7. 🔧 Apply, Map, and Vectorized Operations

apply() — Apply a Function Along an Axis

Python
df = pd.DataFrame({
    "name":   ["Alice", "Bob", "Charlie"],
    "salary": [50000, 65000, 75000],
    "score":  [88, 92, 78]
})

# ── Apply to a Series (column) ────────────────────────────────────────
df["salary"].apply(lambda x: x * 1.1)         # 10% raise
df["salary"].apply(lambda x: f"${x:,.0f}")    # format as currency
df["name"].apply(len)                           # length of each name

# Custom function
def grade(score):
    if score >= 90: return "A"
    elif score >= 80: return "B"
    elif score >= 70: return "C"
    else: return "F"

df["grade"] = df["score"].apply(grade)

# ── Apply to rows (axis=1) ────────────────────────────────────────────
# Each row is passed as a Series
df["bonus"] = df.apply(lambda row: row["salary"] * 0.15 if row["score"] >= 90 else row["salary"] * 0.10, axis=1)

# Cleaner with a function
def calculate_bonus(row):
    base = row["salary"]
    if row["score"] >= 90:
        return base * 0.20
    elif row["score"] >= 80:
        return base * 0.15
    else:
        return base * 0.10

df["bonus"] = df.apply(calculate_bonus, axis=1)

# ── Apply to entire DataFrame ─────────────────────────────────────────
df[["salary", "score"]].apply(lambda col: (col - col.mean()) / col.std())  # standardize

map() — Element-wise Transformation on Series

Python
# ── With a dictionary ─────────────────────────────────────────────────
dept_codes = {"IT": 1, "HR": 2, "Finance": 3}
df["dept_code"] = df["dept"].map(dept_codes)

# ── With a function ───────────────────────────────────────────────────
df["salary"].map(lambda x: x * 1.1)  # same as apply for Series

# ── With a Series ─────────────────────────────────────────────────────
# map from one column to another using a lookup Series
lookup = pd.Series({"IT": "Technology", "HR": "People Ops", "Finance": "Money"})
df["dept_full"] = df["dept"].map(lookup)

applymap() / map() on DataFrame — Element-wise

Python
# pandas < 2.1: applymap()
# pandas >= 2.1: DataFrame.map() (applymap deprecated)

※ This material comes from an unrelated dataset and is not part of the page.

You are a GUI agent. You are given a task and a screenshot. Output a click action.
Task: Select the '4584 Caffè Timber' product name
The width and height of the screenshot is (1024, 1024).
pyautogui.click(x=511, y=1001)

# Apply a function to EVERY SINGLE ELEMENT in the DataFrame
df_nums = pd.DataFrame({"a": [1.234, 2.567], "b": [3.891, 4.123]})
df_nums.map(lambda x: round(x, 1))
df_nums.map(lambda x: f"{x:.2f}")  # format all numbers

⚡ Vectorized Operations — Always Prefer These Over apply()

Python
# These are MUCH faster than apply/lambda
# apply() loops in Python — vectorized uses C code under the hood

# ❌ Slow
df["salary"].apply(lambda x: x * 1.1)

# ✅ Fast (vectorized)
df["salary"] * 1.1

# ❌ Slow
df["score"].apply(lambda x: x if x >= 80 else 0)

# ✅ Fast (numpy where)
np.where(df["score"] >= 80, df["score"], 0)

# ❌ Slow (multiple apply calls)
df["result"] = df.apply(lambda r: r["salary"] if r["score"] > 85 else 0, axis=1)

# ✅ Fast
df["result"] = np.where(df["score"] > 85, df["salary"], 0)

np.where() and np.select() — Fast Conditional Assignment

Python
import numpy as np

# np.where: if condition, value_if_true, value_if_false
df["status"] = np.where(df["score"] >= 90, "High", "Normal")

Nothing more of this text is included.